ACTION ITEM>
Each entry must be reproduced precisely as it stands.

(Pixel coordinate grounding data)
Segment Open

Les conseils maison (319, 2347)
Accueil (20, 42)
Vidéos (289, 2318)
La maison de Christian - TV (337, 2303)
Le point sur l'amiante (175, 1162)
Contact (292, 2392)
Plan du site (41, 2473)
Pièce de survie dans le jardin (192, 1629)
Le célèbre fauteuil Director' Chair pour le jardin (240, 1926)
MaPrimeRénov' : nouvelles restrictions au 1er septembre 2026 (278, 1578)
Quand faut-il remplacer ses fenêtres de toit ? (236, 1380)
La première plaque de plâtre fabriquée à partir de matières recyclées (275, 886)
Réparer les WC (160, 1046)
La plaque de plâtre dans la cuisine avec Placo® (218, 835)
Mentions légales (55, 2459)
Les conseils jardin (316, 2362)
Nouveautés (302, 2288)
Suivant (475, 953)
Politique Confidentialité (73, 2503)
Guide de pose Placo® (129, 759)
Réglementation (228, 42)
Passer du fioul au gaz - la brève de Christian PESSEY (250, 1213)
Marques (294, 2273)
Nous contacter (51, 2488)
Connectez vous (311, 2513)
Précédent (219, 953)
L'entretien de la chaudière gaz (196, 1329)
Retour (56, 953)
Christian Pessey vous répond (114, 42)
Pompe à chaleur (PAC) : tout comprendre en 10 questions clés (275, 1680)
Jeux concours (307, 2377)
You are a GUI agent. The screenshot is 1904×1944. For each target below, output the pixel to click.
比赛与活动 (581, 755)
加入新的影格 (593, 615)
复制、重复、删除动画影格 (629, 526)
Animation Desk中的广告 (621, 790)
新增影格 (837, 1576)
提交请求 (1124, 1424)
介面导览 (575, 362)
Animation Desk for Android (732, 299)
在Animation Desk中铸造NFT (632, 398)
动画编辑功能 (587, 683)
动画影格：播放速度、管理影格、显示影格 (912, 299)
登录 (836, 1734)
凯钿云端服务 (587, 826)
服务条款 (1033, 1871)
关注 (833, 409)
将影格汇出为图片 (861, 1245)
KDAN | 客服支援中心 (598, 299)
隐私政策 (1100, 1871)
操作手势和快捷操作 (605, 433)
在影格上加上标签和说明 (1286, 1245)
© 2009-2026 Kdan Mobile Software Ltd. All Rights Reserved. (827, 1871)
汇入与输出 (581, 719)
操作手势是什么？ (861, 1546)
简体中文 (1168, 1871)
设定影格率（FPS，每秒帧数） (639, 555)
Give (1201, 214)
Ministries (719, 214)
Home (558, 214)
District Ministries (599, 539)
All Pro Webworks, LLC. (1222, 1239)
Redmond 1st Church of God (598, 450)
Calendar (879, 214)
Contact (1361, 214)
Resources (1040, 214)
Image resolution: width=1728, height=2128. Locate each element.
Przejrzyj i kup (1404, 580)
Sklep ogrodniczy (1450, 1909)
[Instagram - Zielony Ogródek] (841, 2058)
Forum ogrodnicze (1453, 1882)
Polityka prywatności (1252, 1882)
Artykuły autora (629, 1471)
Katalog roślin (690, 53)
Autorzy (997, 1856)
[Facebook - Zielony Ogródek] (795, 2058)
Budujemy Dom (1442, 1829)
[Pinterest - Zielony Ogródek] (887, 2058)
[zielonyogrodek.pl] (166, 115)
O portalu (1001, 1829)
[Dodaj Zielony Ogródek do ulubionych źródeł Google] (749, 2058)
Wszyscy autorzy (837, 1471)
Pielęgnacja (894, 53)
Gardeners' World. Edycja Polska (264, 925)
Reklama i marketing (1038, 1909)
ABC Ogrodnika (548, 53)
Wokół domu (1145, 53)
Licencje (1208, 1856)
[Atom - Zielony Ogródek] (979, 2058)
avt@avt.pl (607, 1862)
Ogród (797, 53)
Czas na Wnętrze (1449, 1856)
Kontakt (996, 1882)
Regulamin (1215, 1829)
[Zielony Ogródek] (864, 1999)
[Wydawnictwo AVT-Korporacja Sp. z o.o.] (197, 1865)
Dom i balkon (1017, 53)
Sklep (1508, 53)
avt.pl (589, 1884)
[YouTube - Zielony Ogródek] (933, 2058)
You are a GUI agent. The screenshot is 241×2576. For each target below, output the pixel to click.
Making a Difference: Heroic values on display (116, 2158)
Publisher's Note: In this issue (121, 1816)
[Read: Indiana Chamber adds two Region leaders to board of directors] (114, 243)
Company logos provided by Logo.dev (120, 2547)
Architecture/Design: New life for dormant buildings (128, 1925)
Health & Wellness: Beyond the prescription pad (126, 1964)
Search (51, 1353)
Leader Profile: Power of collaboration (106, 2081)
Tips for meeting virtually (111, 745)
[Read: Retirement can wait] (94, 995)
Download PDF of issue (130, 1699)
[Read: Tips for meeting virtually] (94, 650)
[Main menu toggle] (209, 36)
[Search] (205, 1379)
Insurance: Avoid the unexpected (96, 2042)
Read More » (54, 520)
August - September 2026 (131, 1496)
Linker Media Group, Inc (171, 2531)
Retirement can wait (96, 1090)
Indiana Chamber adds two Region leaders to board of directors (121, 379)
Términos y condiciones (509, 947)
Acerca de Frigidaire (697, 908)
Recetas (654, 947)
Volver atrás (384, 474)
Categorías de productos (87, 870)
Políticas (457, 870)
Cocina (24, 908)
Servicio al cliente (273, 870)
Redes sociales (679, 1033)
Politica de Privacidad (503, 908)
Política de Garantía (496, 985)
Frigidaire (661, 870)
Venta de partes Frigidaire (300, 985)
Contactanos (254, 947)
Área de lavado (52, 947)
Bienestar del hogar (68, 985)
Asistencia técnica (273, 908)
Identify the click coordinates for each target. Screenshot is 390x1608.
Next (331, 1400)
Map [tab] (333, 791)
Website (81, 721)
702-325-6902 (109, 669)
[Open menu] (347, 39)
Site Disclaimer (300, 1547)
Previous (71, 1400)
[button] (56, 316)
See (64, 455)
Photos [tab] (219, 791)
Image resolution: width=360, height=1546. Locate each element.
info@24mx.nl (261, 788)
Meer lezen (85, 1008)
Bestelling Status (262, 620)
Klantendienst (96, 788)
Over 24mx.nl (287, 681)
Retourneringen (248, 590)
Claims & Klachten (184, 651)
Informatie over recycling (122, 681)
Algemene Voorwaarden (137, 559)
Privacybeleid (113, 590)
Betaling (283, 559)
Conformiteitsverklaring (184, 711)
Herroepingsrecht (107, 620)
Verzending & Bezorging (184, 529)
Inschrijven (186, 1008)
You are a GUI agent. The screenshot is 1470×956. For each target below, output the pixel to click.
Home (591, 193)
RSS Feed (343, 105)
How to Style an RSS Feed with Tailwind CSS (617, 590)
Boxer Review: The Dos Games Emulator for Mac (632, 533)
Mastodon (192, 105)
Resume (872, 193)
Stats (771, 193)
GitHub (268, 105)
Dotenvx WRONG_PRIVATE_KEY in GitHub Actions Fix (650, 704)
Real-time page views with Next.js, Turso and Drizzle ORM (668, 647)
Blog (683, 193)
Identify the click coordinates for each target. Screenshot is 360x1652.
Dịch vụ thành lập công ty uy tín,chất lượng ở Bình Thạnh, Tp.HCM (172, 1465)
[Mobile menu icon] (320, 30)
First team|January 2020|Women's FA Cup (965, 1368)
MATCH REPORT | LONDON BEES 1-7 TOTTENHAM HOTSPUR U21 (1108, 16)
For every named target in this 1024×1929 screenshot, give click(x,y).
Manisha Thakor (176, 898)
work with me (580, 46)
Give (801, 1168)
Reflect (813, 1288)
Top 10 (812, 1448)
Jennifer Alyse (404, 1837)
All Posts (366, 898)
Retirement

Segment Closed

ANSWER TO THIS PROBLEM>
Les conseils maison (319, 2347)
Accueil (20, 42)
Vidéos (289, 2318)
La maison de Christian - TV (337, 2303)
Le point sur l'amiante (175, 1162)
Contact (292, 2392)
Plan du site (41, 2473)
Pièce de survie dans le jardin (192, 1629)
Le célèbre fauteuil Director' Chair pour le jardin (240, 1926)
MaPrimeRénov' : nouvelles restrictions au 1er septembre 2026 (278, 1578)
Quand faut-il remplacer ses fenêtres de toit ? (236, 1380)
La première plaque de plâtre fabriquée à partir de matières recyclées (275, 886)
Réparer les WC (160, 1046)
La plaque de plâtre dans la cuisine avec Placo® (218, 835)
Mentions légales (55, 2459)
Les conseils jardin (316, 2362)
Nouveautés (302, 2288)
Suivant (475, 953)
Politique Confidentialité (73, 2503)
Guide de pose Placo® (129, 759)
Réglementation (228, 42)
Passer du fioul au gaz - la brève de Christian PESSEY (250, 1213)
Marques (294, 2273)
Nous contacter (51, 2488)
Connectez vous (311, 2513)
Précédent (219, 953)
L'entretien de la chaudière gaz (196, 1329)
Retour (56, 953)
Christian Pessey vous répond (114, 42)
Pompe à chaleur (PAC) : tout comprendre en 10 questions clés (275, 1680)
Jeux concours (307, 2377)
You are a GUI agent. The screenshot is 1904×1944. For each target below, output the pixel to click.
比赛与活动 (581, 755)
加入新的影格 (593, 615)
复制、重复、删除动画影格 (629, 526)
Animation Desk中的广告 (621, 790)
新增影格 (837, 1576)
提交请求 (1124, 1424)
介面导览 (575, 362)
Animation Desk for Android (732, 299)
在Animation Desk中铸造NFT (632, 398)
动画编辑功能 (587, 683)
动画影格：播放速度、管理影格、显示影格 (912, 299)
登录 (836, 1734)
凯钿云端服务 (587, 826)
服务条款 (1033, 1871)
关注 (833, 409)
将影格汇出为图片 (861, 1245)
KDAN | 客服支援中心 (598, 299)
隐私政策 (1100, 1871)
操作手势和快捷操作 (605, 433)
在影格上加上标签和说明 (1286, 1245)
© 2009-2026 Kdan Mobile Software Ltd. All Rights Reserved. (827, 1871)
汇入与输出 (581, 719)
操作手势是什么？ (861, 1546)
简体中文 (1168, 1871)
设定影格率（FPS，每秒帧数） (639, 555)
Give (1201, 214)
Ministries (719, 214)
Home (558, 214)
District Ministries (599, 539)
All Pro Webworks, LLC. (1222, 1239)
Redmond 1st Church of God (598, 450)
Calendar (879, 214)
Contact (1361, 214)
Resources (1040, 214)
Image resolution: width=1728, height=2128. Locate each element.
Przejrzyj i kup (1404, 580)
Sklep ogrodniczy (1450, 1909)
[Instagram - Zielony Ogródek] (841, 2058)
Forum ogrodnicze (1453, 1882)
Polityka prywatności (1252, 1882)
Artykuły autora (629, 1471)
Katalog roślin (690, 53)
Autorzy (997, 1856)
[Facebook - Zielony Ogródek] (795, 2058)
Budujemy Dom (1442, 1829)
[Pinterest - Zielony Ogródek] (887, 2058)
[zielonyogrodek.pl] (166, 115)
O portalu (1001, 1829)
[Dodaj Zielony Ogródek do ulubionych źródeł Google] (749, 2058)
Wszyscy autorzy (837, 1471)
Pielęgnacja (894, 53)
Gardeners' World. Edycja Polska (264, 925)
Reklama i marketing (1038, 1909)
ABC Ogrodnika (548, 53)
Wokół domu (1145, 53)
Licencje (1208, 1856)
[Atom - Zielony Ogródek] (979, 2058)
avt@avt.pl (607, 1862)
Ogród (797, 53)
Czas na Wnętrze (1449, 1856)
Kontakt (996, 1882)
Regulamin (1215, 1829)
[Zielony Ogródek] (864, 1999)
[Wydawnictwo AVT-Korporacja Sp. z o.o.] (197, 1865)
Dom i balkon (1017, 53)
Sklep (1508, 53)
avt.pl (589, 1884)
[YouTube - Zielony Ogródek] (933, 2058)
You are a GUI agent. The screenshot is 241×2576. For each target below, output the pixel to click.
Making a Difference: Heroic values on display (116, 2158)
Publisher's Note: In this issue (121, 1816)
[Read: Indiana Chamber adds two Region leaders to board of directors] (114, 243)
Company logos provided by Logo.dev (120, 2547)
Architecture/Design: New life for dormant buildings (128, 1925)
Health & Wellness: Beyond the prescription pad (126, 1964)
Search (51, 1353)
Leader Profile: Power of collaboration (106, 2081)
Tips for meeting virtually (111, 745)
[Read: Retirement can wait] (94, 995)
Download PDF of issue (130, 1699)
[Read: Tips for meeting virtually] (94, 650)
[Main menu toggle] (209, 36)
[Search] (205, 1379)
Insurance: Avoid the unexpected (96, 2042)
Read More » (54, 520)
August - September 2026 (131, 1496)
Linker Media Group, Inc (171, 2531)
Retirement can wait (96, 1090)
Indiana Chamber adds two Region leaders to board of directors (121, 379)
Términos y condiciones (509, 947)
Acerca de Frigidaire (697, 908)
Recetas (654, 947)
Volver atrás (384, 474)
Categorías de productos (87, 870)
Políticas (457, 870)
Cocina (24, 908)
Servicio al cliente (273, 870)
Redes sociales (679, 1033)
Politica de Privacidad (503, 908)
Política de Garantía (496, 985)
Frigidaire (661, 870)
Venta de partes Frigidaire (300, 985)
Contactanos (254, 947)
Área de lavado (52, 947)
Bienestar del hogar (68, 985)
Asistencia técnica (273, 908)
Identify the click coordinates for each target. Screenshot is 390x1608.
Next (331, 1400)
Map [tab] (333, 791)
Website (81, 721)
702-325-6902 (109, 669)
[Open menu] (347, 39)
Site Disclaimer (300, 1547)
Previous (71, 1400)
[button] (56, 316)
See (64, 455)
Photos [tab] (219, 791)
Image resolution: width=360, height=1546. Locate each element.
info@24mx.nl (261, 788)
Meer lezen (85, 1008)
Bestelling Status (262, 620)
Klantendienst (96, 788)
Over 24mx.nl (287, 681)
Retourneringen (248, 590)
Claims & Klachten (184, 651)
Informatie over recycling (122, 681)
Algemene Voorwaarden (137, 559)
Privacybeleid (113, 590)
Betaling (283, 559)
Conformiteitsverklaring (184, 711)
Herroepingsrecht (107, 620)
Verzending & Bezorging (184, 529)
Inschrijven (186, 1008)
You are a GUI agent. The screenshot is 1470×956. For each target below, output the pixel to click.
Home (591, 193)
RSS Feed (343, 105)
How to Style an RSS Feed with Tailwind CSS (617, 590)
Boxer Review: The Dos Games Emulator for Mac (632, 533)
Mastodon (192, 105)
Resume (872, 193)
Stats (771, 193)
GitHub (268, 105)
Dotenvx WRONG_PRIVATE_KEY in GitHub Actions Fix (650, 704)
Real-time page views with Next.js, Turso and Drizzle ORM (668, 647)
Blog (683, 193)
Identify the click coordinates for each target. Screenshot is 360x1652.
Dịch vụ thành lập công ty uy tín,chất lượng ở Bình Thạnh, Tp.HCM (172, 1465)
[Mobile menu icon] (320, 30)
First team|January 2020|Women's FA Cup (965, 1368)
MATCH REPORT | LONDON BEES 1-7 TOTTENHAM HOTSPUR U21 (1108, 16)
For every named target in this 1024×1929 screenshot, give click(x,y).
Manisha Thakor (176, 898)
work with me (580, 46)
Give (801, 1168)
Reflect (813, 1288)
Top 10 (812, 1448)
Jennifer Alyse (404, 1837)
All Posts (366, 898)
Retirement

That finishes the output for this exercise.